Enjoy the golden season

Glastonbury, Glyndebourne, Wimbledon and The Spectator party combined with rising stock markets and fantasy spending promises to create a summer glow. But the news from the real economy is seriously worrying. Activity levels in UK manufacturing dropped in June to their lowest level since February 2013 — a period of relatively high activity when factories were stock-piling ahead of the March Brexit deadline having come to a halt at a moment when export demand is feeling a downturn in global trade. And the Purchasing Managers Index for the construction sector shows dramatic shrinkage in housebuilding and commercial property projects, largely blamed by the industry itself on Brexit and domestic political uncertainty. These, I’m afraid, will be big themes of the autumn: enjoy this golden season while you can.

Foot on the brake

I tried to take a positive view of Aston Martin’s overhyped flotation last October. ‘In these gloomy times for the wider industry,’ I wrote, ‘it’s good to find someone’ — I was referring to Aston chief Andy Palmer, who stood to make £20 million if he delivered his promises — ‘with his foot on the throttle.’ But the market didn’t like a valuation that placed Aston on a higher multiple than Ferrari and didn’t buy the idea that this would henceforth be a global luxury- goods brand rather than a mere builder of cars. The shares halved from their £19 float price, key Kuwaiti investors slimmed their holdings and the Italian private-equity firm that held 40 per cent before the float is now offering to increase its stake again, but at a more realistic £10 a share.

Following losses in 2018, recovery depends on the successful launch of a new SUV model later this year — and how well it sells in Asia. The marque will survive, as stylish marques generally do, but with all the current travails of car-making I wouldn’t bet on Aston-Martin remaining an independent listed company for long.

The next Jony Ive

Sir Jony Ive, the Chingford-born alumnus of Newcastle Poly who is stepping down as Apple’s chief design officer, made — in the minimalist beauty of the iPhone and the iPod — Britain’s greatest contribution to the digital age since Sir Tim Berners-Lee invented the World Wide Web back in 1989.

But the apotheosis of science and art that is Ive’s body of work for Apple is also a reminder of how little we have otherwise achieved in the great flowering of electronic communication and computing power of the past 30 years. Arguably, only two UK companies in the sector reached for global scale: the microchip maker Arm Holdings that was sold to SoftBank of Japan in 2016 for £23 billion; and the software group Autonomy, whose £8 billion acquisition by Hewlett Packard of the US in 2011 led to allegations of fraudulently inflated value that are currently being heard in the High Court.

A list of today’s ‘top ten thriving UK tech companies’ starts with Deliveroo, the takeaway carrier founded in London by two Americans, and the banking app Revolut, founded by two Russians. That’s not much of a scoresheet.

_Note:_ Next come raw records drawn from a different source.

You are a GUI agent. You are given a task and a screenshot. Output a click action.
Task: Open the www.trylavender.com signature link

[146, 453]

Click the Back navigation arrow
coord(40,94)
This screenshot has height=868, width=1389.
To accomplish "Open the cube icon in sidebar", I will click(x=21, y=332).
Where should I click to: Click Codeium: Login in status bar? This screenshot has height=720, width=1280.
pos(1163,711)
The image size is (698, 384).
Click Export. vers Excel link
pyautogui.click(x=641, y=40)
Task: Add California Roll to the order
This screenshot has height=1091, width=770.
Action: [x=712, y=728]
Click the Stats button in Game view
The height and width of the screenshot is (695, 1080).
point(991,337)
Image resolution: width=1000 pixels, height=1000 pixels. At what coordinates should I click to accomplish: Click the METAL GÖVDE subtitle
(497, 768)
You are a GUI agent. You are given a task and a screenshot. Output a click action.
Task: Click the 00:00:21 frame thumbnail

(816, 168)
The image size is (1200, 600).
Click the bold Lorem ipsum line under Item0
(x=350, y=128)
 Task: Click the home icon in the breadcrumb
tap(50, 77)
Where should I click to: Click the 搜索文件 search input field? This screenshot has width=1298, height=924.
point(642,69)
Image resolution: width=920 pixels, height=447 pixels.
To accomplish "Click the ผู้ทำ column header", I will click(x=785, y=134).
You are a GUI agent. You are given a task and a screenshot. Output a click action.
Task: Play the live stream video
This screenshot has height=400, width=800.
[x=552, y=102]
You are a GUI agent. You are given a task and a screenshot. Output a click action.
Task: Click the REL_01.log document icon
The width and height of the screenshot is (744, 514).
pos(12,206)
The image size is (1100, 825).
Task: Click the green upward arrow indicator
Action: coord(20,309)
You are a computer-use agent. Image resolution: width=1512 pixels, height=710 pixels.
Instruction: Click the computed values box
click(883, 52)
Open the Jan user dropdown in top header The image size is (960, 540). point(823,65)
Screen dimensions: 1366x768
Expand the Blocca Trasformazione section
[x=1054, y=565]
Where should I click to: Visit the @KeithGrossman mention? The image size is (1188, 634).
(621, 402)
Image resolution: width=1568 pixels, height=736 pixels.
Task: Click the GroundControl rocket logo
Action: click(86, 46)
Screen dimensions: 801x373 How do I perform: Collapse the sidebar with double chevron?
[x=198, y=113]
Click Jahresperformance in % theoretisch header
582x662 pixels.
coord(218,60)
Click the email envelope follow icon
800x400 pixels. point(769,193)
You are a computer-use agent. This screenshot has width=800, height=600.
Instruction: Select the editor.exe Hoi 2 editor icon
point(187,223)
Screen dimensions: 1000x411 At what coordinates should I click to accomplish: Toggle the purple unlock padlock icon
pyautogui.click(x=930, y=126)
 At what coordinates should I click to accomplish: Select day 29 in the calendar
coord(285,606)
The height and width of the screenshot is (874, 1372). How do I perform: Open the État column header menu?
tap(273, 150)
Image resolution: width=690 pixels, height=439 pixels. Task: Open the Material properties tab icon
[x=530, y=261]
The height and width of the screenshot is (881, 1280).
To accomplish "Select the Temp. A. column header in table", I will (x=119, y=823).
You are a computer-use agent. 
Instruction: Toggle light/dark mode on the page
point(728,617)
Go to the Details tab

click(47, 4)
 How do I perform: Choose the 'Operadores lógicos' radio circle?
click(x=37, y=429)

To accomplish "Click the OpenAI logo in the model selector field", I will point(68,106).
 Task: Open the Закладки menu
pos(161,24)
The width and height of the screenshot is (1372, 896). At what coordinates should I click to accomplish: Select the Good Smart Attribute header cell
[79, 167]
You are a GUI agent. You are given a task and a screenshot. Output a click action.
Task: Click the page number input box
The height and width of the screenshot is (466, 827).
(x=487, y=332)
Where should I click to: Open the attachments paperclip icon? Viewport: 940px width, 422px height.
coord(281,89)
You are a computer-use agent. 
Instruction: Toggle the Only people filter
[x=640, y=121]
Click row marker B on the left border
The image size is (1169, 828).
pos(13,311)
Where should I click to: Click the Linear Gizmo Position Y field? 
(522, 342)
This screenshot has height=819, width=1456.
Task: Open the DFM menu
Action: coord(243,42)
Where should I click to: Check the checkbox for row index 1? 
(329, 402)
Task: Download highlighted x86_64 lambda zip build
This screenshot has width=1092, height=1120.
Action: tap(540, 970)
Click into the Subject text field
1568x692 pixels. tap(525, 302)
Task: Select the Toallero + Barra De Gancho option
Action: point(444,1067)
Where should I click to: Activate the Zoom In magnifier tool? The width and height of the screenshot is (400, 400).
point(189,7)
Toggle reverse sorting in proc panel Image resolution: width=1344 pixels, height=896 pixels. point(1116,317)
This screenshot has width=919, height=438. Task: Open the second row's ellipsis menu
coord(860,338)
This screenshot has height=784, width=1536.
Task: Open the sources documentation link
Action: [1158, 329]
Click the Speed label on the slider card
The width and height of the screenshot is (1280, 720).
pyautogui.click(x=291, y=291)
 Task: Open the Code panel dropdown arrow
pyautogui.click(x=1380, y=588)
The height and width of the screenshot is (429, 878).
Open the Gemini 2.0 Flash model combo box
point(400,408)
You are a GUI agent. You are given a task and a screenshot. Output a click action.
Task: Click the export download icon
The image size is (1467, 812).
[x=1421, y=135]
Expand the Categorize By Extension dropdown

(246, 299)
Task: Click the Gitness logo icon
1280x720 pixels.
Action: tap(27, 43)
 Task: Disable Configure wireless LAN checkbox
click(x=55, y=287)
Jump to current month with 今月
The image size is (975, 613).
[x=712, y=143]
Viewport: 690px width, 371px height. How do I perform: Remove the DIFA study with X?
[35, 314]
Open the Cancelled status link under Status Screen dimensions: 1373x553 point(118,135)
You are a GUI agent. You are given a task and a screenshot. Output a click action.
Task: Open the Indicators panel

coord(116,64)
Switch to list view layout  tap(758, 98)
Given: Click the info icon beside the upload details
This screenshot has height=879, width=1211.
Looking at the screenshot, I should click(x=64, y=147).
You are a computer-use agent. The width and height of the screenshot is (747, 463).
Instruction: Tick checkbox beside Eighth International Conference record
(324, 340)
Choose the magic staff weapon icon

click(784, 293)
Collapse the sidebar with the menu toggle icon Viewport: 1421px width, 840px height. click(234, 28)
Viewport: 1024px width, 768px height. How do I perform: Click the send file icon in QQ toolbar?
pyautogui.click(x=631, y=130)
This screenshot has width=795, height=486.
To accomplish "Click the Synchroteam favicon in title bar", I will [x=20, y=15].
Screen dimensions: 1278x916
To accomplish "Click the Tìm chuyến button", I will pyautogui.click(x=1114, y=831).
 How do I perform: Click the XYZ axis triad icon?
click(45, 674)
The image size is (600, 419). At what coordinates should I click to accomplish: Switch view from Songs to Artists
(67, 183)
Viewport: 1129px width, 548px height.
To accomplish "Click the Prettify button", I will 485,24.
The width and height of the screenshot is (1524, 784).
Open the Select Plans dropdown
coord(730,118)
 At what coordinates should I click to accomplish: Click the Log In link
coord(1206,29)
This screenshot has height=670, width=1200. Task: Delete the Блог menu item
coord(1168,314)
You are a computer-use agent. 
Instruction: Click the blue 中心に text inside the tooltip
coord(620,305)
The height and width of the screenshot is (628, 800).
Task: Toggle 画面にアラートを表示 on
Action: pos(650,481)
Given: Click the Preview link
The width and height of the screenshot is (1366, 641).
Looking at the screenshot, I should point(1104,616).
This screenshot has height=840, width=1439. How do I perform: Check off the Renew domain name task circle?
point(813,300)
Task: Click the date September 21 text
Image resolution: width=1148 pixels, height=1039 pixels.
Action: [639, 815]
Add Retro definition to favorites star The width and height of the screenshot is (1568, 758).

Yet the vast range of entries we’re now sifting for this year’s Economic Disruptor Awards reminds us there’s never a shortage of British ideas; and the relative lack of networks, incentives and capital that drives most of those ideas abroad before they reach commercial maturity has long been highlighted as a problem by ministers. Jeremy Hunt says he wants to ‘turbocharge’ the economy by backing innovators — but he’s way behind an opponent who says he’ll just throw money at everyone and, I suspect, really doesn’t care whether the next Jony Ive is already on a plane to California.